───── DATA SHOWN ─────
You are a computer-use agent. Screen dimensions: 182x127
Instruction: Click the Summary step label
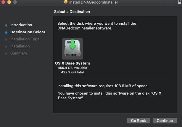[x=19, y=53]
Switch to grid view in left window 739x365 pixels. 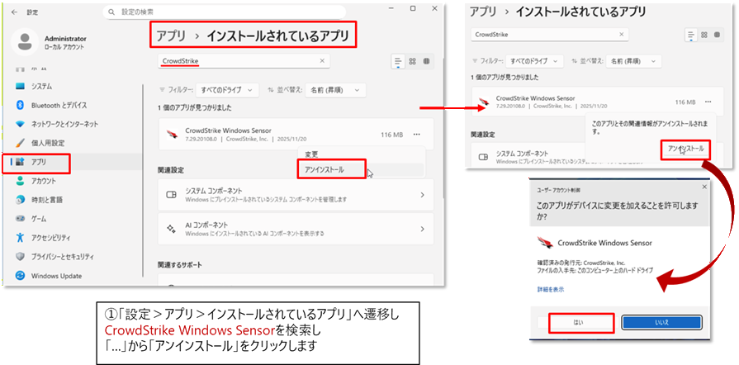413,62
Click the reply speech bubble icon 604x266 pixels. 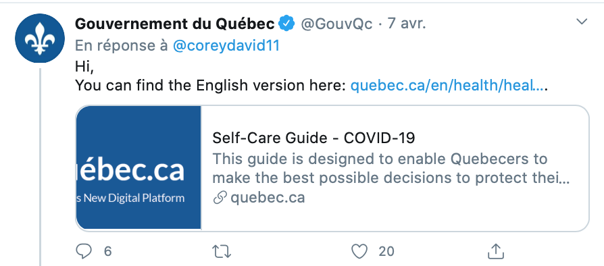point(84,251)
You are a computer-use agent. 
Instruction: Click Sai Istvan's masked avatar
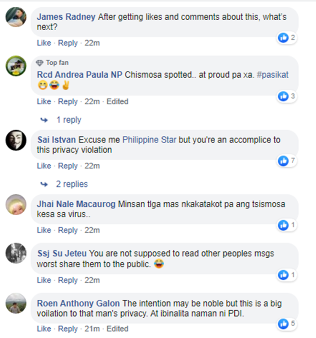[x=16, y=140]
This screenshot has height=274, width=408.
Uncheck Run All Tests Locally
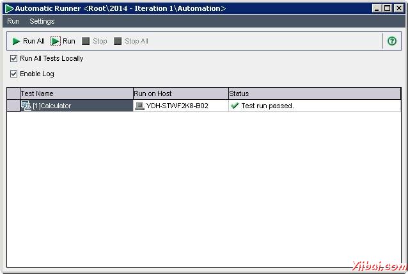coord(14,58)
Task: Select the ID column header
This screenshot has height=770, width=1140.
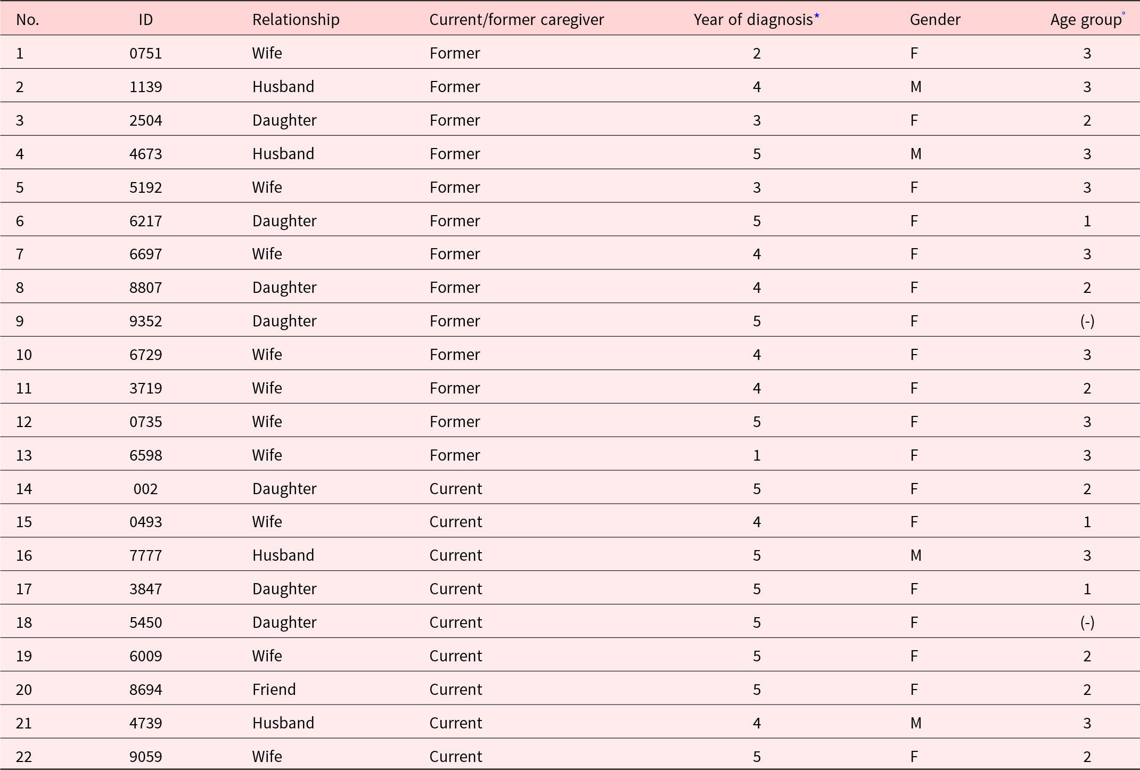Action: [145, 20]
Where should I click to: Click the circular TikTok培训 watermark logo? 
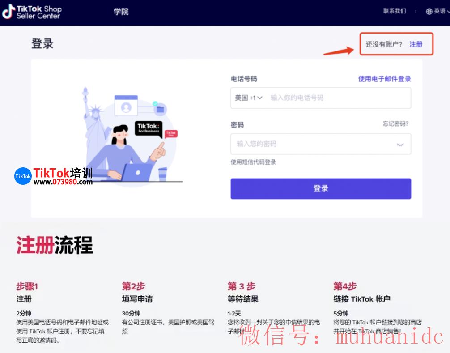coord(23,176)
─────
◆ WHAT IS NEEDED:
Which rows above contain the string "computer"? Copy each such row in full, treating uppercase and lowercase as different.

◆ SOLUTION TO THIS TASK:
You are a computer-use agent. Screen dimensions: 182x127
You are a computer-use agent. 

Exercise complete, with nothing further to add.